According to the passage on the flexible plastics joining center, in what town and country is Fischer Kunststoff-Schweibtechnik GmbH located?

#### SOURCE PASSAGE:
-------------------------

Ultrasonic welding can handle most plastics assembly applications. Other friction-based processes, such as vibration welding and spin welding, can usually tackle the rest. However, that necessitates investing in three separate machines at considerable cost. What if one machine could be configured to perform any friction-based welding process with a simple change of tooling?

This was the inspiration of Fischer Kunststoff-Schweibtechnik GmbH, a supplier of plastics joining equipment in Berkatal, Germany. Two years ago, engineers at Fischer contacted us to determine the feasibility of a modular, flexible, plastics joining center with exchangeable welding modules and material handling support—something akin to a CNC machining center for plastics assembly. The goal was to create a machine that required minimal human intervention and that produced assemblies at a level of quality and reproducibility on par with dedicated, standalone welding machines.

We accepted the challenge. Our goal was to develop a prototype that would be capable of performing different joining processes in any order with uninterrupted flow. It would need a unified interface for exchanging joining modules. It would need to accommodate a wide range of setups for small and large workpieces. And, finally, the machine would need to interface with both upstream and downstream equipment so it could be integrated into fully automated production environments.

-------------------------

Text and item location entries
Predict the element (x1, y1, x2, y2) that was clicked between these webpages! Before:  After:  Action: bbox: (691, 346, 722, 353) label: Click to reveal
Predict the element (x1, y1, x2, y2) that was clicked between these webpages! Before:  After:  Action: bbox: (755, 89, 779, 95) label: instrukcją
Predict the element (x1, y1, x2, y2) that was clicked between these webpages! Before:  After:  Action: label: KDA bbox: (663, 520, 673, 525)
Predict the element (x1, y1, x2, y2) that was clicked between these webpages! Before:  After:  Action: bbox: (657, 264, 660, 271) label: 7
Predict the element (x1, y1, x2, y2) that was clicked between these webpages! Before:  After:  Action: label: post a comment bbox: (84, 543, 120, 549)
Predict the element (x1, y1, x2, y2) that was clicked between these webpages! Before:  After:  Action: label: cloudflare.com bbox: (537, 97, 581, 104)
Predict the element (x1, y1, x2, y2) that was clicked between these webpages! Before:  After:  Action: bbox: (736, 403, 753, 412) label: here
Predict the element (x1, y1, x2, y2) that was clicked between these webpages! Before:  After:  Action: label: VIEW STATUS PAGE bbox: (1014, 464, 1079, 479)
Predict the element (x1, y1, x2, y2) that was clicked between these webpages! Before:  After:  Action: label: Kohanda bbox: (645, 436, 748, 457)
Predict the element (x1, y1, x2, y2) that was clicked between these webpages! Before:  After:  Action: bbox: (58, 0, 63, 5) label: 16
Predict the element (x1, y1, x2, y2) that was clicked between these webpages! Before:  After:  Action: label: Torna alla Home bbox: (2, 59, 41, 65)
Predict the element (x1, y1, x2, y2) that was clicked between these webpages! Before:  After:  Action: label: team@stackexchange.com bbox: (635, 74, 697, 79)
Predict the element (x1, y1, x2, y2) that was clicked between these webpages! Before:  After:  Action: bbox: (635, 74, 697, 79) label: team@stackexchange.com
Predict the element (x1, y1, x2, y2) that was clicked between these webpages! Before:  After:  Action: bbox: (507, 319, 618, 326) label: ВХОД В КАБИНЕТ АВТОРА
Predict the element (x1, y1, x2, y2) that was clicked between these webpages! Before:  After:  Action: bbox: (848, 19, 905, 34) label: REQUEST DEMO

-------------------------

#### RESPONSE TO THIS EXERCISE:
Berkatal, Germany.